Problem statement -> Within the records below, repeat each line exactly but keep every picture out of the copy.

[Records for the exercise — start]

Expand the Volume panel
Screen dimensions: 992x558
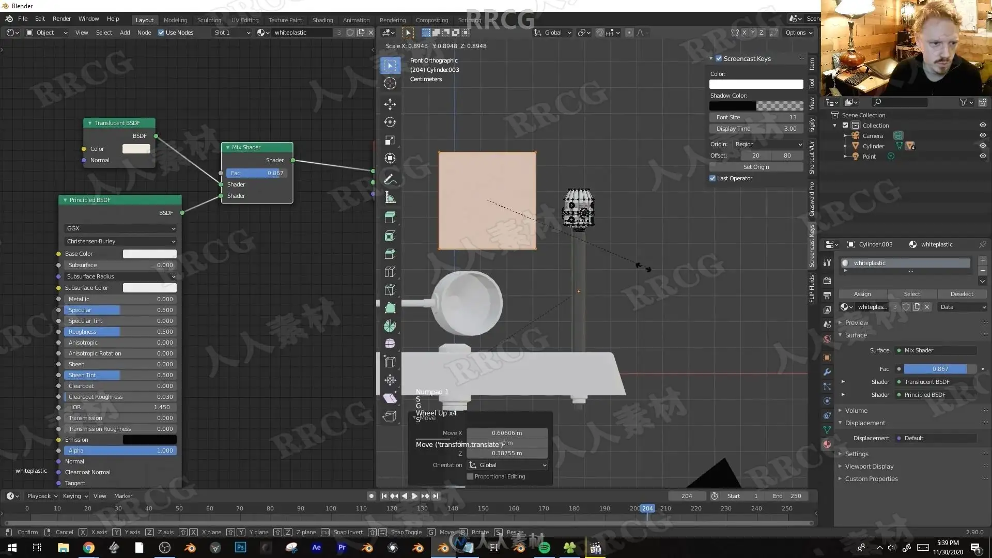[x=856, y=411]

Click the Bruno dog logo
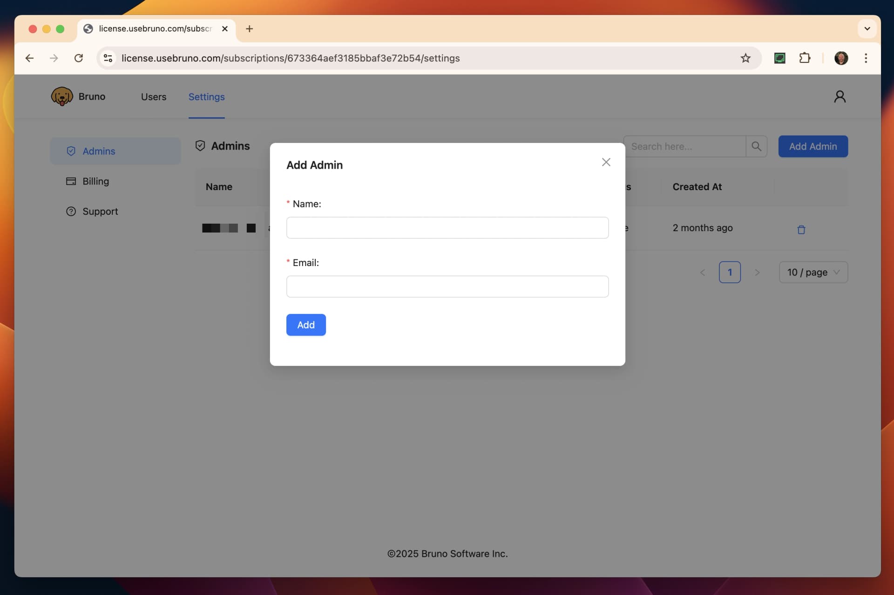pyautogui.click(x=62, y=96)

[Records for the exercise — finish]

Written answer ->
Expand the Volume panel
Screen dimensions: 992x558
[x=856, y=411]

Click the Bruno dog logo
pyautogui.click(x=62, y=96)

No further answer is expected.